While training for a marathon at 13,000 feet, Pangong Lake, every breath was precious. In the silence of that one breath, I realized that if I was breathing I had much to be thankful for. The meaning of gratitude became much clearer and since then I have decided to give life meaning by using my knowledge and skills to become an enabler in others lives. Also as an individual, my ability to do is only so much, but as a business, a variety of options open up increasing its reach by many folds.
Since the inception of Atypical Advantage in Dec 2020, 400 plus people have signed up with us across 22 categories. Our reach is purely organic, and we intend to keep it that way. We believe that staying organic has higher sustainability in comparison to growing too rapidly.
What are the more popular categories on Atypical?
There are various segments – You can hire talent like artists, photographers, chefs and bakers. Certified physiotherapists, massage therapists, voice-over artists, etc. You can only buy art, products or even commission a painting based on customization.
As Inclusion Lead at Big Bazaar, you ran a program ‘Sabke Liye’. Can you tell us more about it?
As per the Census of 2011, out of the 121 crore population, 2.68 crore people in the country are disabled, which is about 2.21% of the total population. When numbers are so huge, it becomes imperative for us as a society to accommodate this segment of people and provide them with equal opportunities and make simple things like shopping accessible. Under the program ‘Sabke Liye’ Big Bazaar became the first retailer in the country with the most accessible stores with amenities. In addition ‘Quiet Hour’ was introduced which is a sensory-friendly shopping experience with reduced light, sound, trolley movement & a calm background for people on the Autism spectrum.
Tell us about your family.
My father is a cloth merchant and my mother is a homemaker based in Jamshedpur. My younger brother is an investment banker. He is extremely hard working and a workaholic. We live in a joint family.

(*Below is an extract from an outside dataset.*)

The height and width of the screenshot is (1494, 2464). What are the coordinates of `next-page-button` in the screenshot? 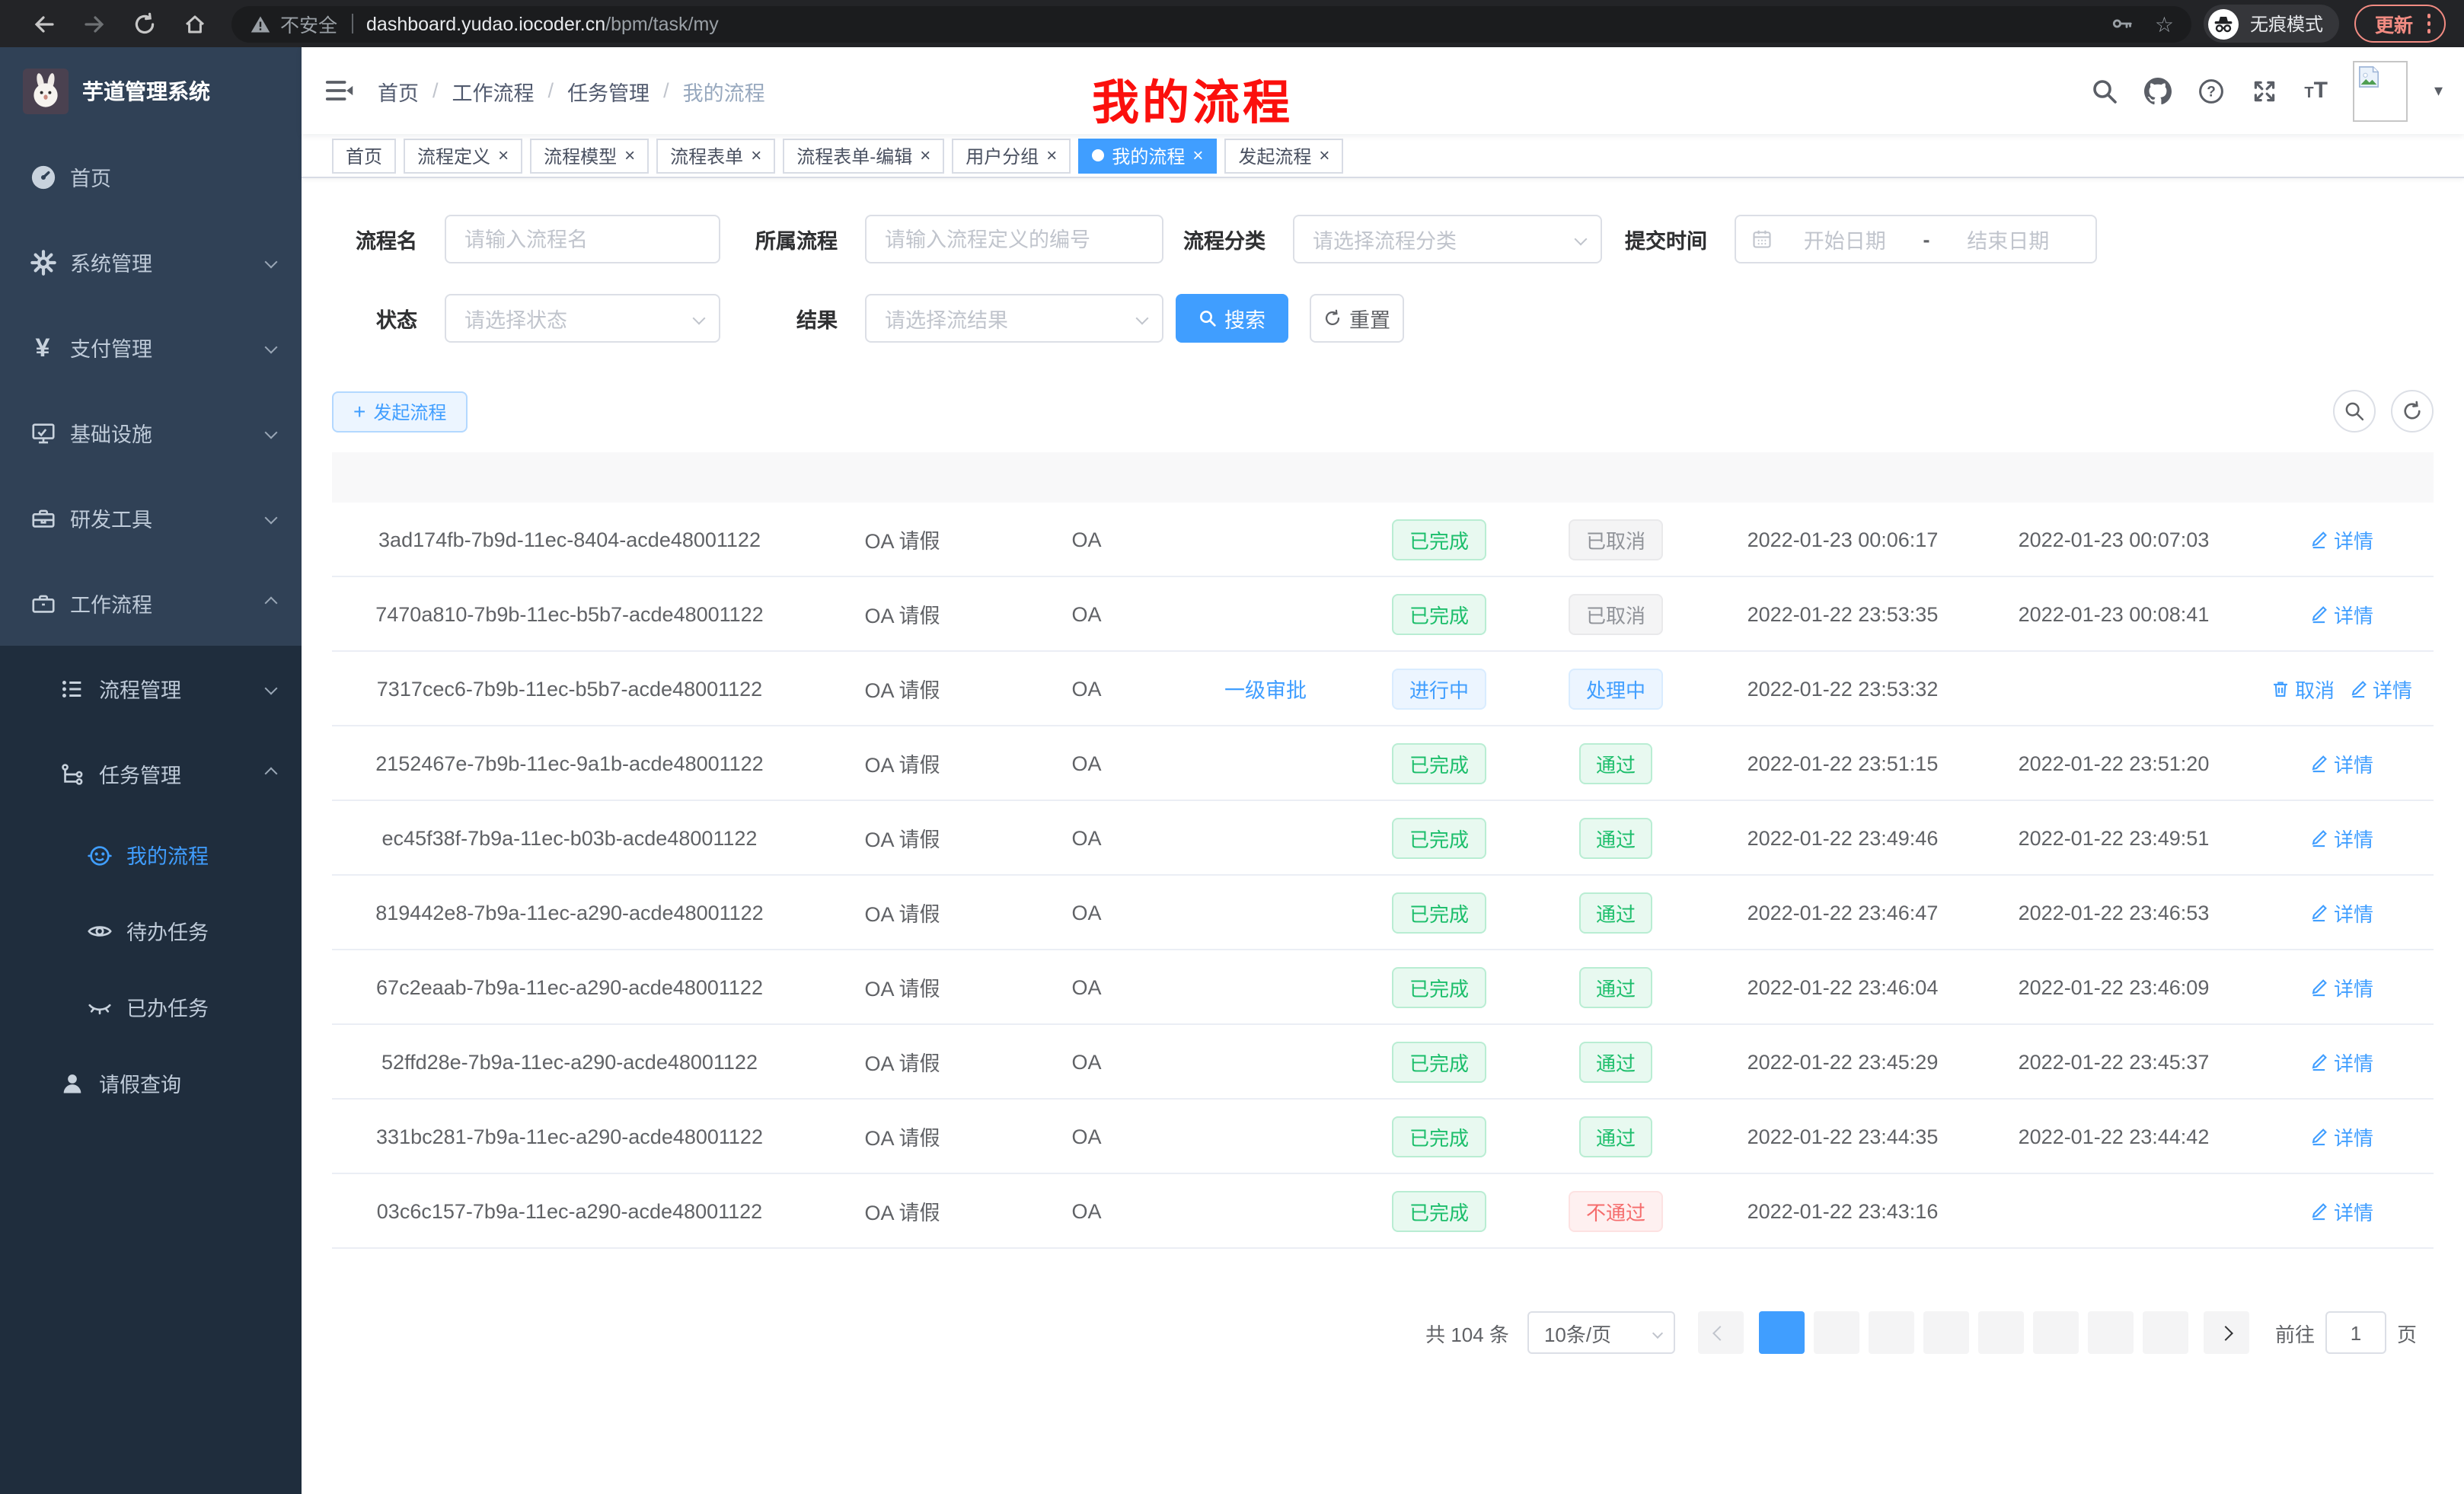 It's located at (2226, 1332).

What hobbies or interests do you engage in your time?
My maternal uncle introduced me to running. The found it very liberating. Since then I have constantly engaged in running, trekking and tandem cycling. I have trekked throughout Maharashtra, ran multiple marathons and tandem cycling in mountains. I strive to better my timing, endurance with every activity.
People who have had a big influence in your life.

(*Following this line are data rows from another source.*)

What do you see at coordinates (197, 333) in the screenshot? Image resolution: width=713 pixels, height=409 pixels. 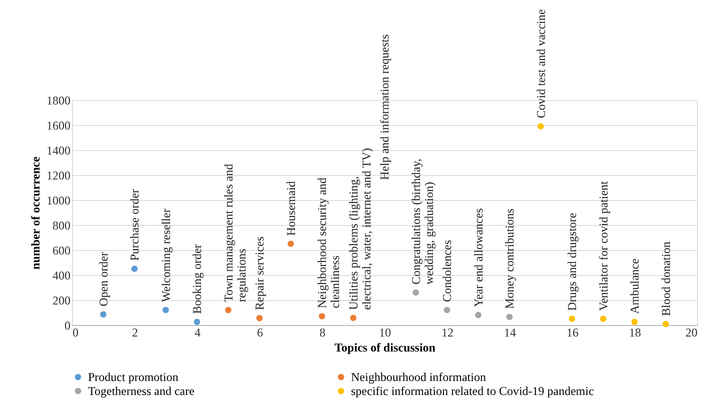 I see `x-tick-label: 4` at bounding box center [197, 333].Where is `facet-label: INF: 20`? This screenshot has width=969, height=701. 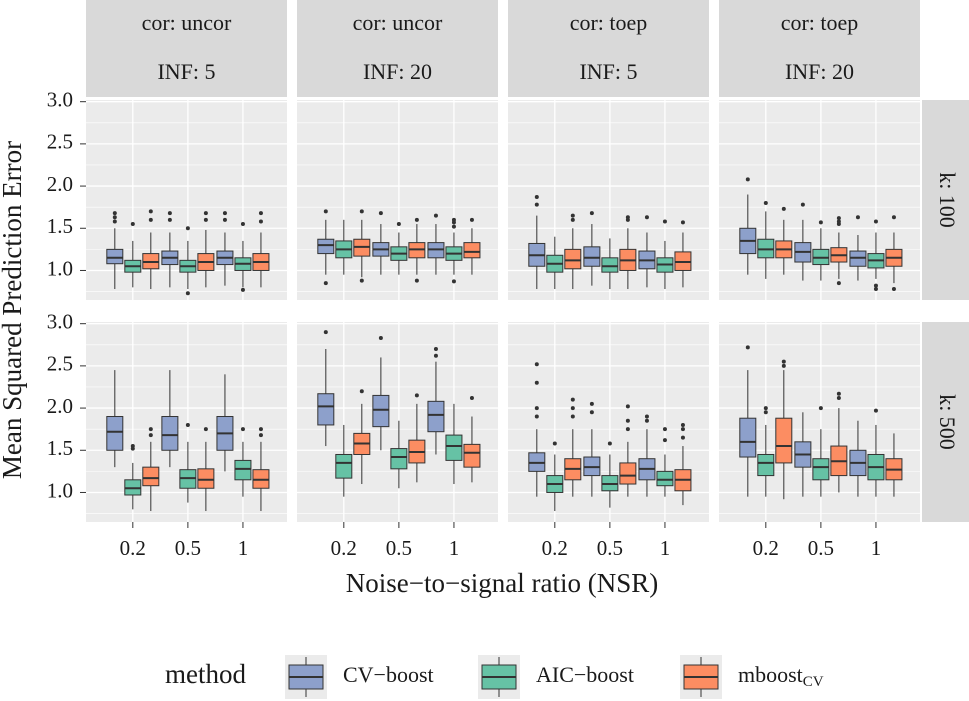
facet-label: INF: 20 is located at coordinates (820, 72).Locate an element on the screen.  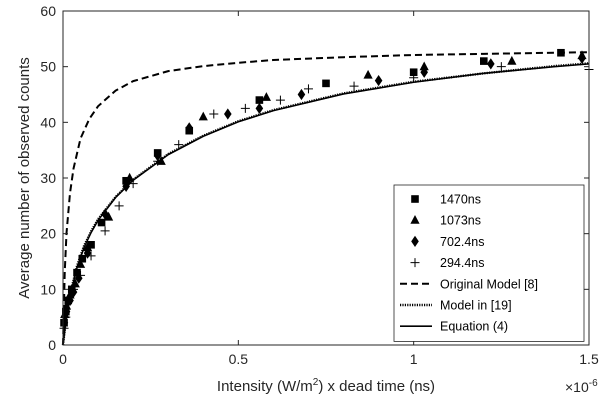
x-axis-label: Intensity (W/m2) x dead time (ns) is located at coordinates (326, 386).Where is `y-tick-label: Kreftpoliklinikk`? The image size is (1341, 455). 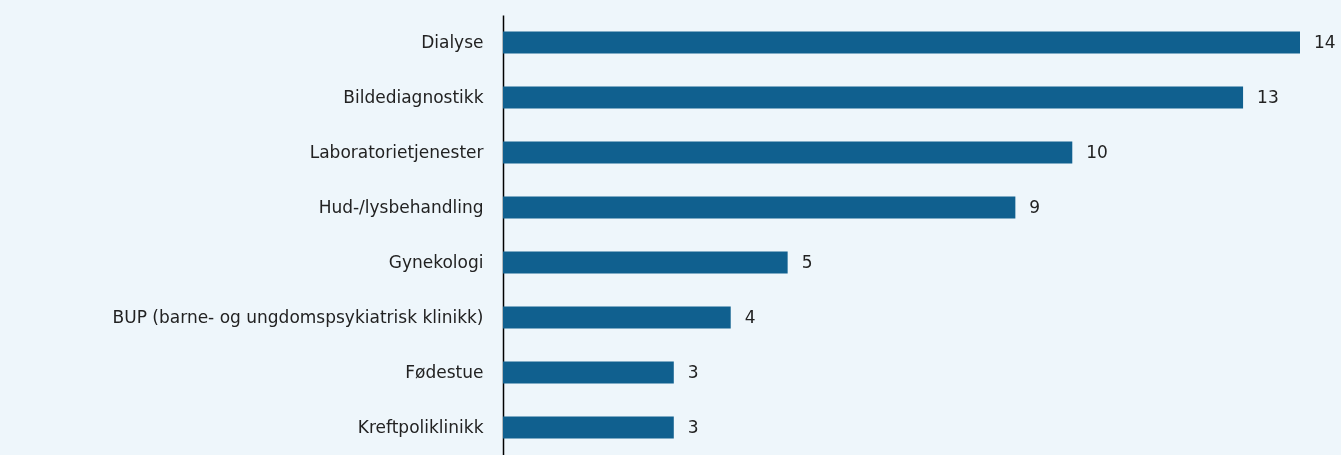 y-tick-label: Kreftpoliklinikk is located at coordinates (420, 426).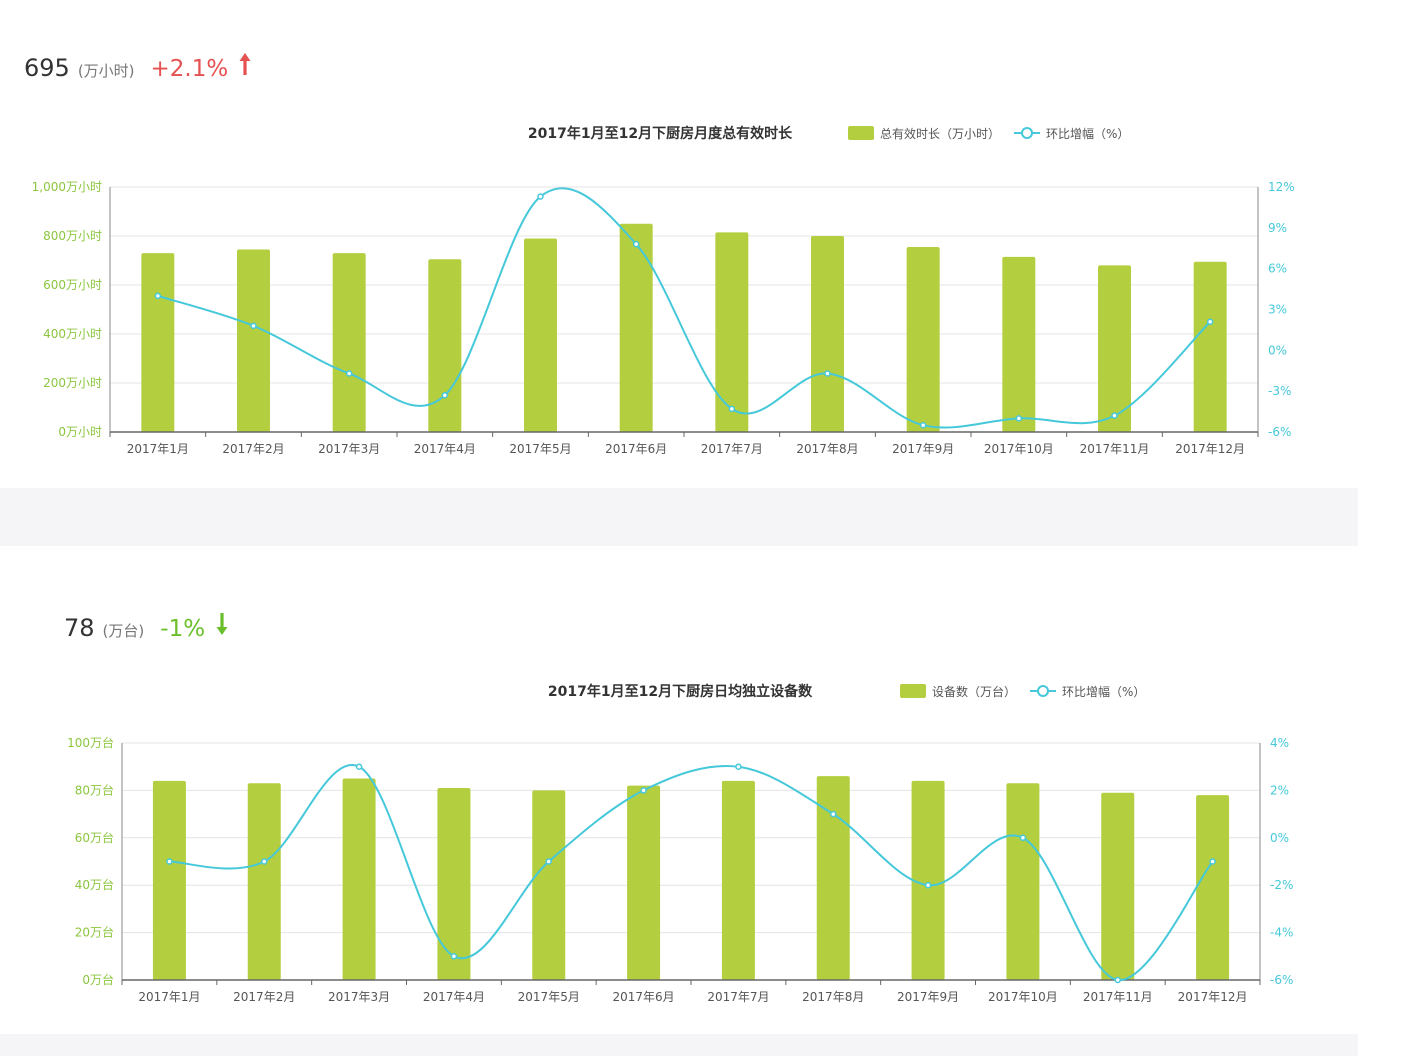  I want to click on kpi-value: 695, so click(47, 68).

There are 3 people who have a great of influence in my life.
Firstly, my brother. I admire his drive to achieve and excel. He is an example that there’s no shortcut to success and that hard work always pays off.
Second would be Venkat Krishnan, Founder of Give India Foundation. It helps raise funds and contributions from individuals across India and the world and then disburses these donations to credible Indian NGOs. I had the opportunity of meeting him and sharing my idea for the Atypical platform.

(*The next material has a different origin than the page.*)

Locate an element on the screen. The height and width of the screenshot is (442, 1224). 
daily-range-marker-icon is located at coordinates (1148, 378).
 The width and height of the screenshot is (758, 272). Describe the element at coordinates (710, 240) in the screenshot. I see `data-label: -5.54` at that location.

Third is Nipun Mehta, Founder of ServiceSpace, an incubator of gift economy projects that inspires people to be the change they wish to see.
Is there any ask of alums?
I would urge alums to consider doing three things:
- Consider being inclusive in your company or organization and provide opportunities to PwD’s as equals, not out of pity or sympathy. You can choose Atypical for hiring purposes and the good news is that paying Atypical for isn’t necessary.
- Buy art from PwD’s artists if you see the merit. They have been one the worst hit during the covid times and we would really appreciate if you can support them. You can use the Atypical platform to browse through all the incredible art curation.
- We at Atypical invite alums to volunteer and provide their insights to making this platform a success.